USDA: Shallow Snow Cover for Majority of Northern Plains Winter Wheat Areas

U.S. to experience a mid-week warming trend.

USDA’s Joint Ag Weather Facility says on the Plains, beneficial showers are developing across southern portions of the region, where producers continue to deal with drought-damaged pastures and drought-depleted soil moisture reserves. “A shallow snow cover exists across the majority of the northern Plains’ winter wheat areas, where weekend temperatures fell below -10°F in parts of Montana,” USDA says.

In the West, USDA reports stormy weather is confined to the Pacific Northwest, except for a few rain and snow showers in the Four Corners states. “Autumn fieldwork continues in California and the Desert Southwest,” USDA adds.

In the Corn Belt, USDA reports fieldwork is nearing completion in most areas. “However, scattered showers and wet soils continue to hamper corn harvesting and other late-season fieldwork in the eastern Corn Belt,” USDA explains.

In the South, USDA says showers and thunderstorms stretch from Arkansas into Tennessee and Kentucky. “Meanwhile, late-season fieldwork—including winter wheat planting and cotton, peanut, and soybean harvesting—continues across the lower Southeast,” USDA reports.

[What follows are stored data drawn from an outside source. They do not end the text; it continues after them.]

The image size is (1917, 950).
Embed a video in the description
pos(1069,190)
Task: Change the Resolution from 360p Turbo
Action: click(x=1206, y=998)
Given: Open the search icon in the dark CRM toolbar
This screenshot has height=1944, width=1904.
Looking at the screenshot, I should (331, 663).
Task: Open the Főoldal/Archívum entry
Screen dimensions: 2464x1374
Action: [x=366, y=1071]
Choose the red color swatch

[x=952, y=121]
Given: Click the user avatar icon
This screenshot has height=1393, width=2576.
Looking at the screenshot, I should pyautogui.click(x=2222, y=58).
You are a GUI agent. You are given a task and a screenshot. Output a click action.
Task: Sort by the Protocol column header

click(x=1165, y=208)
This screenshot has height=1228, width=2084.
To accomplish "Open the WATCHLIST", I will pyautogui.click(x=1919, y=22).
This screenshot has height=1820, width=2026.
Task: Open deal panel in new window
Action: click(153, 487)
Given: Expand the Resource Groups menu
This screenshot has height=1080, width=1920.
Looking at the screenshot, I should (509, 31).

In its outlook, USDA says a developing storm system will produce significant early- to mid-week rainfall from the southeastern Plains to southern New England, where additional rainfall totals could reach 2 to 4 inches. “In the storm’s wake, most of the U.S. will experience a rapid warming trend,” USDA explains. By Thanksgiving Day, temperatures will range from 10° to 20°F above normal across the northern and central Plains and much of the Midwest, according to USDA. “Toward week’s end, however, cool weather will return to the West,” USDA adds. Well in advance of the surge of cool air, late-week showers will develop in the Mississippi Valley, USDA says. “Elsewhere, stormy weather will persist in the northern Rockies and the Pacific Northwest, with five-day totals in the latter region expected to exceed 6 inches in some locations,” USDA says.